Michael Johnson pointed to a Dangerous Minds interview of Rushkoff by Richard Metzger. It includes this bit:
Aleister & Adolph reminds me a lot of Robert Anton Wilson’s Masks of the Illuminatus—which I think is his best book—because it sort of forces its ideas into the reader’s head like an earworm that you can’t resist. Also Crowley is a character in that book, too, of course. Do you see it as a bit of a RAW homage?
Douglas Rushkoff: It’s a RAW homage in that the story has verisimilitude—it is told in a way where it’s absolutely possible for this all to happen. There’s no supernatural magic here; it’s just the magick of Will. There’s the black magic of the Nazis. But however extreme the Nazis, it was real. It’s got the reality quotient of Eyes Wide Shut or Apocalypse Now.

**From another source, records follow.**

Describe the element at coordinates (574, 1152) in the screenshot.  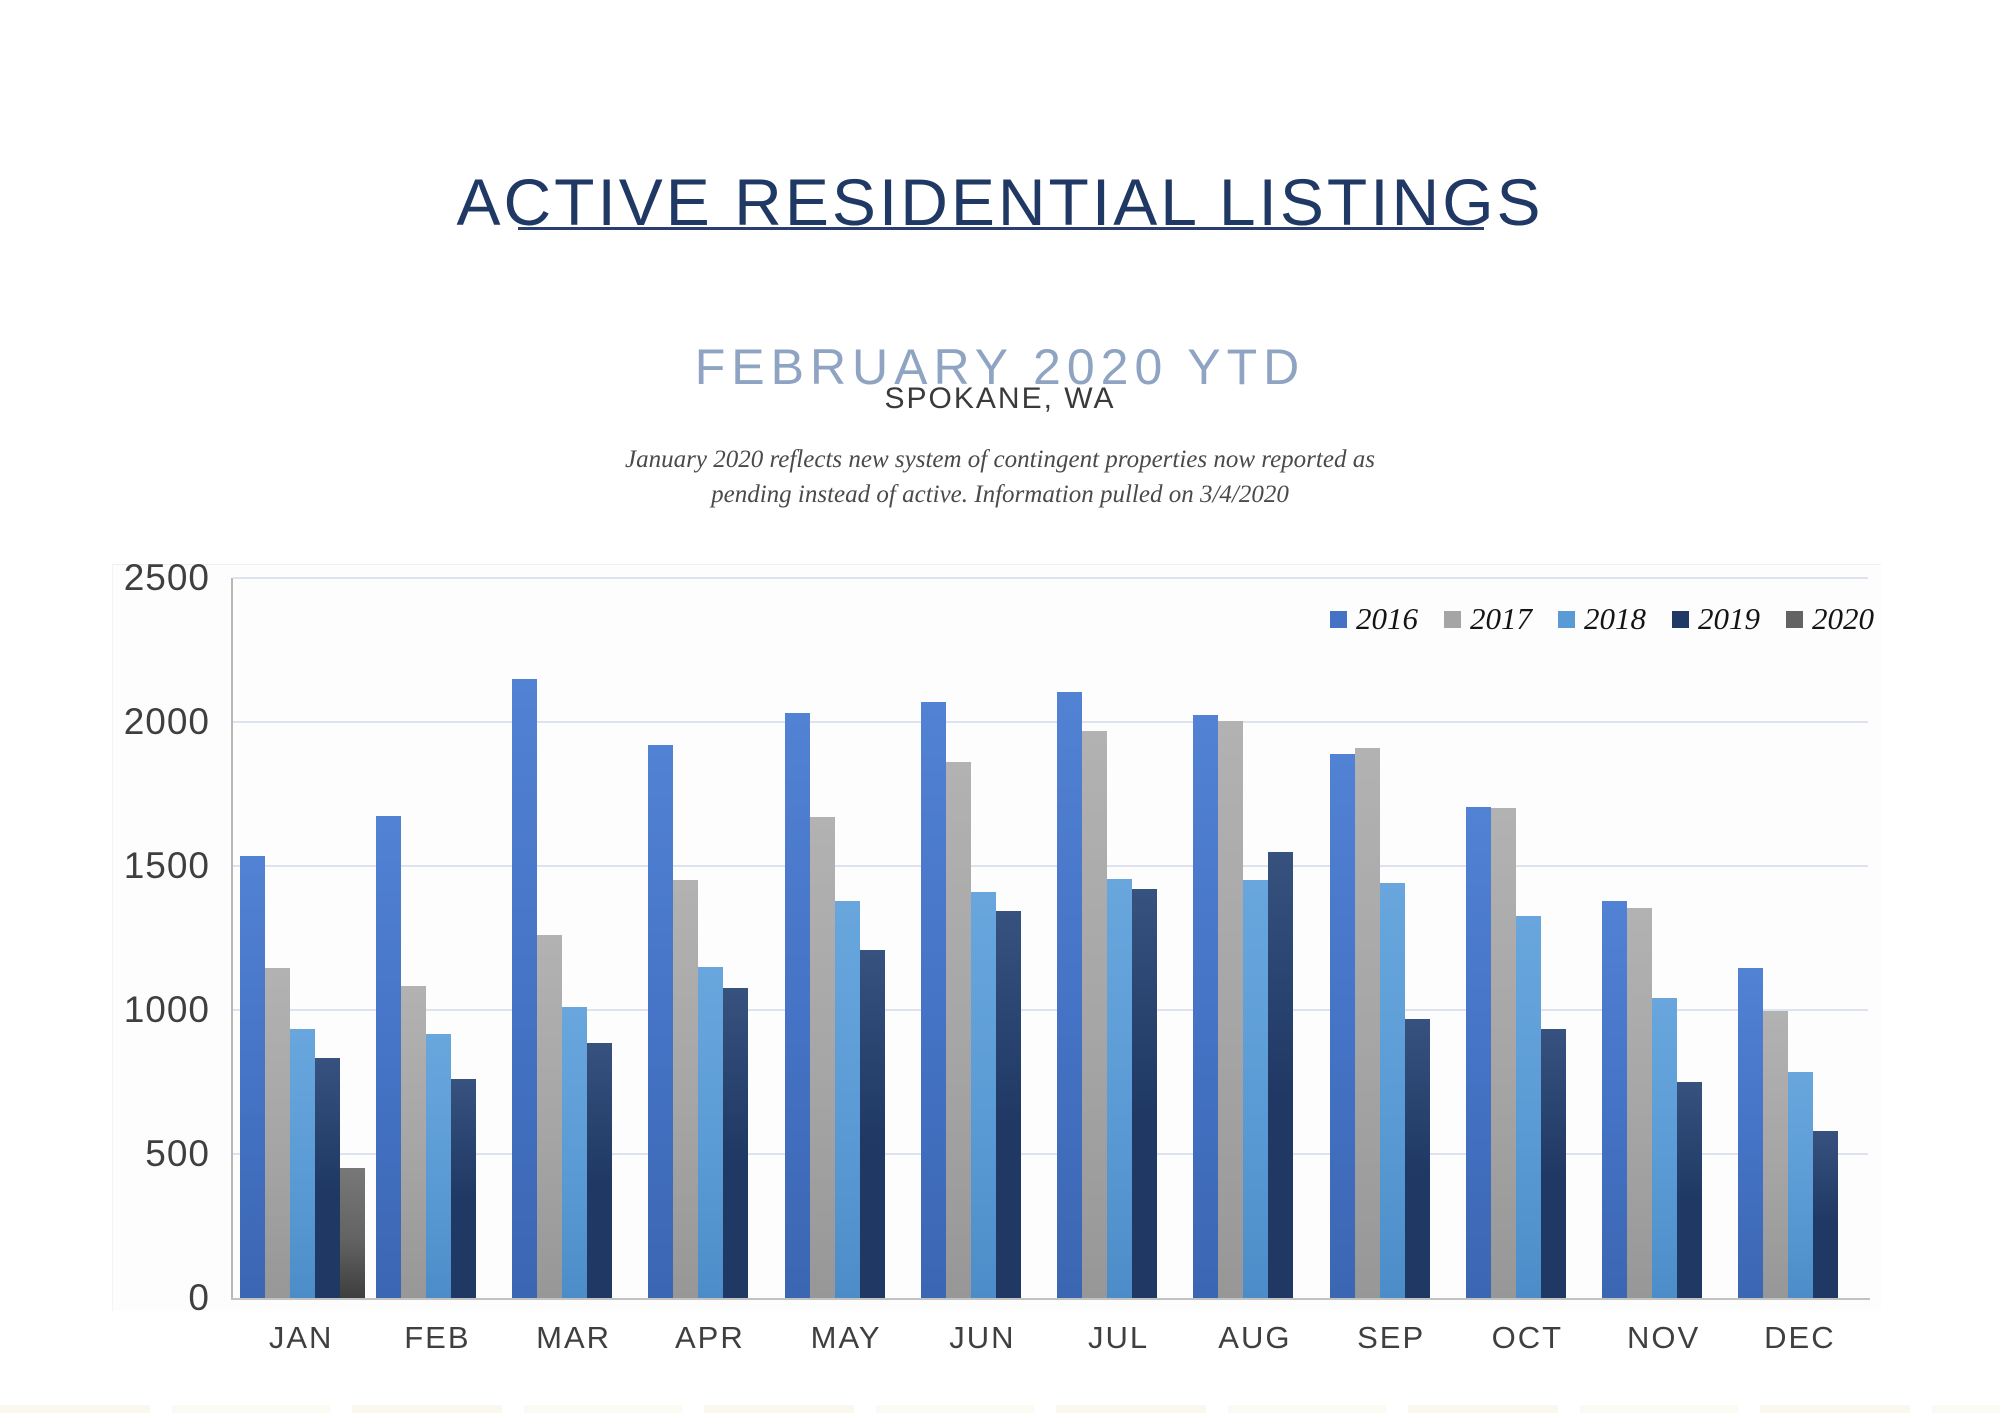
I see `bar-2018-mar` at that location.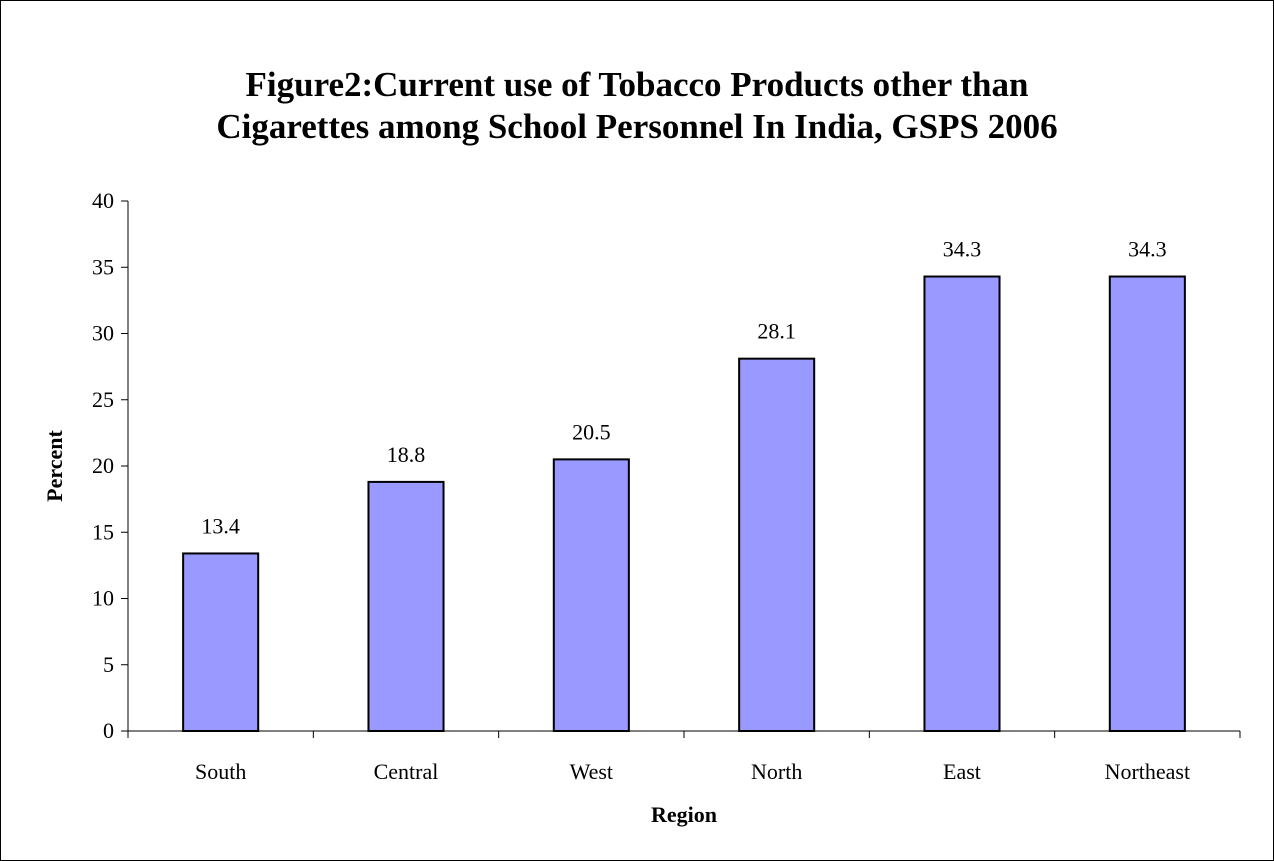 This screenshot has height=861, width=1274. I want to click on bar-west, so click(591, 595).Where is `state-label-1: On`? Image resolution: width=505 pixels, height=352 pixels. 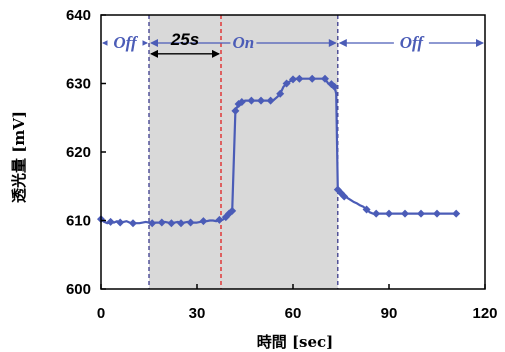
state-label-1: On is located at coordinates (244, 42).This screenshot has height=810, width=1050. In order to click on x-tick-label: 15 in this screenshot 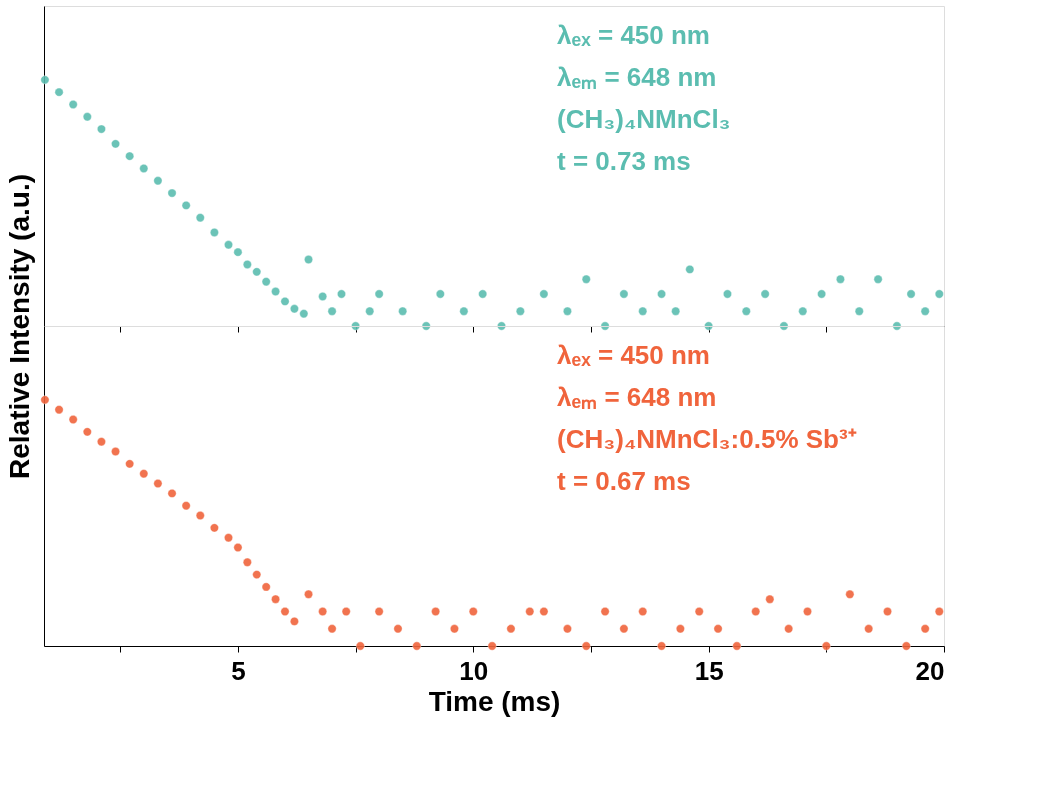, I will do `click(709, 670)`. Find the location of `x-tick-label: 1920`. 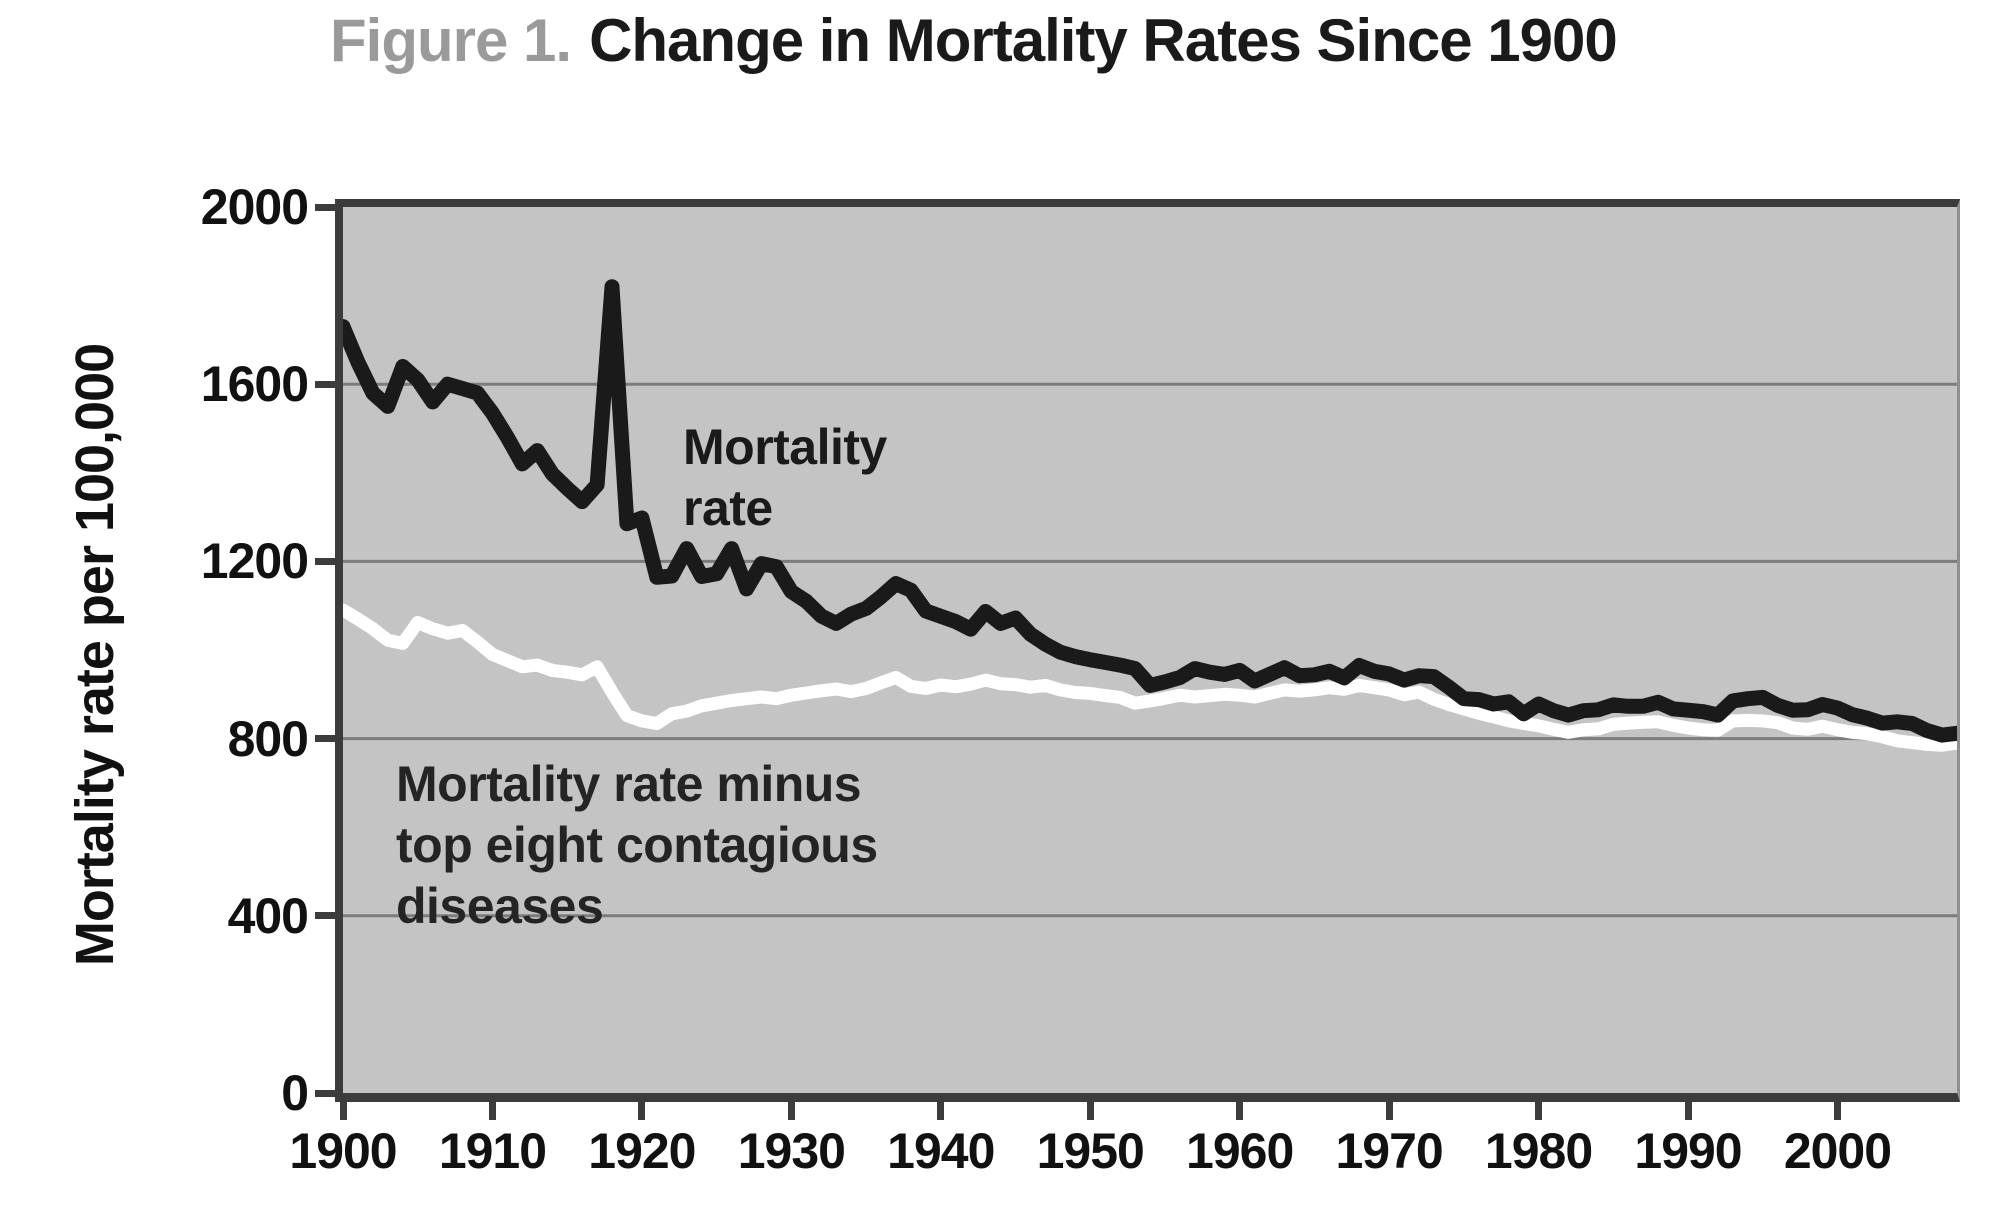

And that’s the understanding of sigil magic I got from Bob. It’s all very normal. That doesn’t mean it doesn’t work. Just that you have to participate in its perception. It’s just a different way of understanding the connections. So while the protagonist of the story starts off as a disillusioned atheist and ends up believing in magick as Magic, even Crowley (at least my Crowley) tries to convince him not to take it so literally.
I wouldn’t understand magick that way if it weren’t for Bob. It’s embedded in the fabric of reality. It doesn’t need to break the rules of reality to work.